Für den Schutz regional wertvoller Lebensmittel, Nutztierarten und Kulturpflanzen
Dr. Rupert Ebner, Mitglied im Vorstand von Slow Food Deutschland, betonte den Zusammenhang von Normierungsdruck und Lebensmittelverschwendung in der Nahrungsindustrie. „Die Monokultur im Supermarkt-Regal bedient optimal die Bedürfnisse einer Lebensmittelindustrie nach normierten Waren und schnellem Umsatz, spielt dabei nachhaltig wirtschaftende bäuerliche Erzeuger ins Abseits, missachtet das Recht auf Ernährungssouveränität des Verbrauchers und beraubt die Gesellschaft des Reichtums an Arten- und Geschmacksvielfalt“, erläuterte der Agrarexperte. Slow Food engagiere sich deshalb mit Projekten wie der Arche des Geschmacks zum Schutz regional wertvoller Lebensmittel, Nutztierarten und Kulturpflanzen sowie Geschmacksbildungsprojekten für Kinder und Erwachsene und fordere eine neue, zukunftsfähige Lebensmittelwirtschaft mit regionalen Wirtschaftskreisläufen und bäuerlichen Strukturen. „Die Weichen dazu müssen von der Politik gestellt werden, die dieses Jahr in Brüssel neu verhandelt wird, deshalb schließen wir uns dem breiten gesellschaftlichen Bündnis aus Verbrauchern, Umweltschützern und Erzeugern an, das auf Mitbestimmung drängt“, erklärte Ebner.

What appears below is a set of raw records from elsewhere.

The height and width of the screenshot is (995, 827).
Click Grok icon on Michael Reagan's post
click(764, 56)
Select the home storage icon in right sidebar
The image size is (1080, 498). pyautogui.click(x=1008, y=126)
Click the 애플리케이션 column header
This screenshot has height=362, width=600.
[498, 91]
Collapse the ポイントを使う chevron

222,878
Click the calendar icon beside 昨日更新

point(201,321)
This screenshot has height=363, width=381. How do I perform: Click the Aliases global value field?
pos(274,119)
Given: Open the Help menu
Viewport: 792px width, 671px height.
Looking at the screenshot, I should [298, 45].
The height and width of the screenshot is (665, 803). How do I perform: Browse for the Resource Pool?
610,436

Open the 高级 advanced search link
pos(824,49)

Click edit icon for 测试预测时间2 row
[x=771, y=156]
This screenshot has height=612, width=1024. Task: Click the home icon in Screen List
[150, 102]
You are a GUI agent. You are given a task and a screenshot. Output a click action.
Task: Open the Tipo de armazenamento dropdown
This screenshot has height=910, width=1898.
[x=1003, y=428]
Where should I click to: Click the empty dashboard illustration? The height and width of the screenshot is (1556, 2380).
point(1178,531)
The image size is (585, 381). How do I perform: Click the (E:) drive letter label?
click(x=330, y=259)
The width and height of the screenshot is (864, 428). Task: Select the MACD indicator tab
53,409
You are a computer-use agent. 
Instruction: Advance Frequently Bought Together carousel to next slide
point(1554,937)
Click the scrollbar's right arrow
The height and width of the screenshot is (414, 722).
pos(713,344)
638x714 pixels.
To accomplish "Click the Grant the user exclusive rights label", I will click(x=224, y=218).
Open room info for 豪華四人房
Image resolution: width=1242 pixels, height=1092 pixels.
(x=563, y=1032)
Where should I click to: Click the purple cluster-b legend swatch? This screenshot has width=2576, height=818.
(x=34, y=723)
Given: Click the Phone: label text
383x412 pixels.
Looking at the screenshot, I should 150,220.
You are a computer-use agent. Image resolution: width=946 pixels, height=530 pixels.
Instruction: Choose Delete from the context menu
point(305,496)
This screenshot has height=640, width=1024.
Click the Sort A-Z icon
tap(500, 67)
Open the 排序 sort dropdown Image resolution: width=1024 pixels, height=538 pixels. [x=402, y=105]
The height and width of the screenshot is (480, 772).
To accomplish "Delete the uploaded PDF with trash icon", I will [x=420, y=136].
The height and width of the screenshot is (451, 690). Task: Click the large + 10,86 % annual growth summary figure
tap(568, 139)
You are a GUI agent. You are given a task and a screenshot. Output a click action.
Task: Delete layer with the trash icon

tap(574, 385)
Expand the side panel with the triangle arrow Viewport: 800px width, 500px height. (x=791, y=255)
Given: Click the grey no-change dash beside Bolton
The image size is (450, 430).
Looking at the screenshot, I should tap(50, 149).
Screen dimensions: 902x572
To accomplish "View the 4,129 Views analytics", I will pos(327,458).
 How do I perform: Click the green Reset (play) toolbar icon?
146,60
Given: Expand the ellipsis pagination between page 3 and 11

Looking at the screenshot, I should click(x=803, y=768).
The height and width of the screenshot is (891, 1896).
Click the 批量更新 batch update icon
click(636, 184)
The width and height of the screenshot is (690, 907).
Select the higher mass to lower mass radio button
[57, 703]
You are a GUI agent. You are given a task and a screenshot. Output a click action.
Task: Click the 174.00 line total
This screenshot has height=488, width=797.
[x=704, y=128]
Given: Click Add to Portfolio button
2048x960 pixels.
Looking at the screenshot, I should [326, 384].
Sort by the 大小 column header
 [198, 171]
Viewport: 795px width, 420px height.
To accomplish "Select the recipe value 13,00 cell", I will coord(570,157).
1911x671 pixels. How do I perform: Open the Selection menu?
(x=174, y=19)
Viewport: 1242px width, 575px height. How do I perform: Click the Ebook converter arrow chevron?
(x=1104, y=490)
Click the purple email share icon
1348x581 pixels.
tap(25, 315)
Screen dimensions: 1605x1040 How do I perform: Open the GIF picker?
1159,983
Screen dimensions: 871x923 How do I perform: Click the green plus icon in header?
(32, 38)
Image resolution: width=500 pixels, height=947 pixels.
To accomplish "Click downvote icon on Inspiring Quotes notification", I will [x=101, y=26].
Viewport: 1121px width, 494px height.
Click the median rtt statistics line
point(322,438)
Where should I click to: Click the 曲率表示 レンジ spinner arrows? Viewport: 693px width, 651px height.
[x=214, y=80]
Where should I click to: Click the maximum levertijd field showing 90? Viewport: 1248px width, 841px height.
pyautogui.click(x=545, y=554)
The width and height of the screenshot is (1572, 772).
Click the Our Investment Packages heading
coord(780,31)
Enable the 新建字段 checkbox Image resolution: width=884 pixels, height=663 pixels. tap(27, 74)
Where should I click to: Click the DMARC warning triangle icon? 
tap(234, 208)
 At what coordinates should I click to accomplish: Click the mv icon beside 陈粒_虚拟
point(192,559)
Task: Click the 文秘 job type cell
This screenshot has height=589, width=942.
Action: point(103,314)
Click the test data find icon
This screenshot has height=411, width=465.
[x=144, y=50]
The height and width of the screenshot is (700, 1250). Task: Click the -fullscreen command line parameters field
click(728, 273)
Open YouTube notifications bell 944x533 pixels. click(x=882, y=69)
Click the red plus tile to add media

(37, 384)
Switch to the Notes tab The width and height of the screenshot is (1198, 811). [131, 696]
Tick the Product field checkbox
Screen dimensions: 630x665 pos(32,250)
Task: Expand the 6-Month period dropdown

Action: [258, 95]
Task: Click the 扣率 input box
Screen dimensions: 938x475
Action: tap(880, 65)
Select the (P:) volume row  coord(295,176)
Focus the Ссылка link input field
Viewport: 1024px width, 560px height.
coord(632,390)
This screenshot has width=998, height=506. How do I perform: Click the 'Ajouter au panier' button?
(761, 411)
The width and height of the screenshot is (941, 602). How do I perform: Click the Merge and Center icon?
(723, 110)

Dies betonte auch Prof. Dr. Hubert Weiger, Vorsitzender des Bund Naturschutz in Bayern und des BUND: „Wir brauchen eine neue Agrarpolitik, die weg von Überschüssen und Entwertung unserer Lebensmittel führt und den Tieren, die als Nahrung dienen, ein würdiges Leben ermöglicht. Die Agrarpolitik muss grüner und gerechter werden,“ so Weiger, „wie es Agrarkommissar Dacian Ciolos auch vorgeschlagen hat.“

Jochen Fritz von der Kampagne Meine Landwirtschaft betonte zum Abschluss noch einmal die aktuelle Brisanz des Themas: „Die Ernteausfälle in den USA sollten ein Signal sein, die Förderung der industriellen Landwirtschaft zu beenden. Tierfabriken, Sojaimporte und Mais-Monokulturen müssen wieder von Bauernhöfen, die vielfältiges und gesundes Essen produzieren, abgelöst werden. Wir müssen uns dafür einsetzen, dass die Reform der EU-Agrarpolitik diese Kehrtwende einleitet. Deswegen setzen wir mit dem Good Food March nach Brüssel der Politik ein Zeichen.“

Gemeinsames Engagement für eine Wende in der Europäischen Agrarpolitik
Hauptforderung des Bündnisses aus über 40 Organisationen, die die Kampagne Meine Landwirtschaft unterstützen, ist: Die EU darf nicht weiter eine Politik betreiben, die bäuerliche Strukturen zerstört und der Agrarindustrie Tür und Tor öffnet, die Umwelt massiv belastet, Tierleid vergrößert und die Pflanzenvielfalt vernichtet.

Die Aktion „Teller statt Tonne“ bildet den Auftakt zum Good Food March, einem Protestzug auf Rädern und Treckern für eine bessere EU-Agrarpoltik. Um 15.00 Uhr startete der dreiwöchige Demonstrationszug von München über Süddeutschland und Frankreich nach Brüssel. Er endet am 19. September mit einer Konferenz im europäischen Parlament, an der auch der EU-Kommissar für Landwirtschaft Dacian Ciolos, der Präsident des Europäischen Parlaments Martin Schulz und der Präsident von Slow Food Carlo Petrini teilnehmen. Nach der Konferenz, organisiert von Slow Food und ARC2020, sollen die Forderungen der Zivilgesellschaft den Entscheidungsträgern in Brüssel vorgelegt werden.